[Start of Attachment]
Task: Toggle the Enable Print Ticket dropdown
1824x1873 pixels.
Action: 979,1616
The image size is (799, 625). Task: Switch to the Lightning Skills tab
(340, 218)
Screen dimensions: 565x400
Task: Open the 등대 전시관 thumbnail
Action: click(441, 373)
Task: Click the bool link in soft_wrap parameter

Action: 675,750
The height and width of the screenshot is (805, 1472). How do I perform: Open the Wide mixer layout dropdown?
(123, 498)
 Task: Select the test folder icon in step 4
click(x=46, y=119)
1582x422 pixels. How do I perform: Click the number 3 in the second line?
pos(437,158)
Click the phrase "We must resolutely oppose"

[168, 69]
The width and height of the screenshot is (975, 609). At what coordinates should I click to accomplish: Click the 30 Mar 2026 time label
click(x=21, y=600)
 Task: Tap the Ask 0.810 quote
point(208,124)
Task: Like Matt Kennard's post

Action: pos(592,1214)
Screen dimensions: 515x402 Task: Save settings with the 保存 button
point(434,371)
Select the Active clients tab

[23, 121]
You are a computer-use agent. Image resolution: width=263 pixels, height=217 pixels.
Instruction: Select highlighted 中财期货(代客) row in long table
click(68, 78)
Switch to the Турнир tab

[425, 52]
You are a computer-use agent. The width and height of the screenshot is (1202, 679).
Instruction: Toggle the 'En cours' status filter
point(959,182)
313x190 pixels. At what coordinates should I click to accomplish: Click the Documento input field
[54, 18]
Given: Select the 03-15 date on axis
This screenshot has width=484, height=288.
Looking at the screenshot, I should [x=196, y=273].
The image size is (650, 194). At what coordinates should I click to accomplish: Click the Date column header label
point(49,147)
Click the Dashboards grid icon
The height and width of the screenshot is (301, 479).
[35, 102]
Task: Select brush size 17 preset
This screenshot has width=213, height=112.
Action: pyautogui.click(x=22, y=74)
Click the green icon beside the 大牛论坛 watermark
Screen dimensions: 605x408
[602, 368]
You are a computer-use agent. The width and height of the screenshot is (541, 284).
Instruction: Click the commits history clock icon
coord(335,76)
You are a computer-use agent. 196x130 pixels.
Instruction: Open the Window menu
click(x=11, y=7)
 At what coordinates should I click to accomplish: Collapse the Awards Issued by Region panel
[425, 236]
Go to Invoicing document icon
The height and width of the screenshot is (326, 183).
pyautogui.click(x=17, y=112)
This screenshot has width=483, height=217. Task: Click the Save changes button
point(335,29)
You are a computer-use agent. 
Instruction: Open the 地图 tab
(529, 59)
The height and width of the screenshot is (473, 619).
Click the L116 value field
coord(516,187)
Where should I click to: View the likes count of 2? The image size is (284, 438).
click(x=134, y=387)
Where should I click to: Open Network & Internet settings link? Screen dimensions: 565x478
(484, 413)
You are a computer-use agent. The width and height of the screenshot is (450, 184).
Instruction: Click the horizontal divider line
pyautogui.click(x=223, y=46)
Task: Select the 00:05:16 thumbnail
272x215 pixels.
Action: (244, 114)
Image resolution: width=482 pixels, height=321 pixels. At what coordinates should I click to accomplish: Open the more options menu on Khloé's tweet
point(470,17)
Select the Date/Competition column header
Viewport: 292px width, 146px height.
[End of Attachment]
◆ Exercise requirements:
Output all preceding records character for character.

◆ Task response:
Task: Toggle the Enable Print Ticket dropdown
1824x1873 pixels.
Action: 979,1616
The image size is (799, 625). Task: Switch to the Lightning Skills tab
(340, 218)
Screen dimensions: 565x400
Task: Open the 등대 전시관 thumbnail
Action: click(441, 373)
Task: Click the bool link in soft_wrap parameter

Action: 675,750
The height and width of the screenshot is (805, 1472). How do I perform: Open the Wide mixer layout dropdown?
(123, 498)
 Task: Select the test folder icon in step 4
click(x=46, y=119)
1582x422 pixels. How do I perform: Click the number 3 in the second line?
pos(437,158)
Click the phrase "We must resolutely oppose"

[168, 69]
The width and height of the screenshot is (975, 609). At what coordinates should I click to accomplish: Click the 30 Mar 2026 time label
click(x=21, y=600)
 Task: Tap the Ask 0.810 quote
point(208,124)
Task: Like Matt Kennard's post

Action: pos(592,1214)
Screen dimensions: 515x402 Task: Save settings with the 保存 button
point(434,371)
Select the Active clients tab

[23, 121]
You are a computer-use agent. Image resolution: width=263 pixels, height=217 pixels.
Instruction: Select highlighted 中财期货(代客) row in long table
click(68, 78)
Switch to the Турнир tab

[425, 52]
You are a computer-use agent. The width and height of the screenshot is (1202, 679).
Instruction: Toggle the 'En cours' status filter
point(959,182)
313x190 pixels. At what coordinates should I click to accomplish: Click the Documento input field
[54, 18]
Given: Select the 03-15 date on axis
This screenshot has width=484, height=288.
Looking at the screenshot, I should [x=196, y=273].
The image size is (650, 194). At what coordinates should I click to accomplish: Click the Date column header label
point(49,147)
Click the Dashboards grid icon
The height and width of the screenshot is (301, 479).
[35, 102]
Task: Select brush size 17 preset
This screenshot has width=213, height=112.
Action: pyautogui.click(x=22, y=74)
Click the green icon beside the 大牛论坛 watermark
Screen dimensions: 605x408
[602, 368]
You are a computer-use agent. The width and height of the screenshot is (541, 284).
Instruction: Click the commits history clock icon
coord(335,76)
You are a computer-use agent. 196x130 pixels.
Instruction: Open the Window menu
click(x=11, y=7)
 At what coordinates should I click to accomplish: Collapse the Awards Issued by Region panel
[425, 236]
Go to Invoicing document icon
The height and width of the screenshot is (326, 183).
pyautogui.click(x=17, y=112)
This screenshot has width=483, height=217. Task: Click the Save changes button
point(335,29)
You are a computer-use agent. 
Instruction: Open the 地图 tab
(529, 59)
The height and width of the screenshot is (473, 619).
Click the L116 value field
coord(516,187)
Where should I click to: View the likes count of 2? The image size is (284, 438).
click(x=134, y=387)
Where should I click to: Open Network & Internet settings link? Screen dimensions: 565x478
(484, 413)
You are a computer-use agent. The width and height of the screenshot is (450, 184).
Instruction: Click the horizontal divider line
pyautogui.click(x=223, y=46)
Task: Select the 00:05:16 thumbnail
272x215 pixels.
Action: (244, 114)
Image resolution: width=482 pixels, height=321 pixels. At what coordinates should I click to accomplish: Open the more options menu on Khloé's tweet
point(470,17)
Select the Date/Competition column header
Viewport: 292px width, 146px height.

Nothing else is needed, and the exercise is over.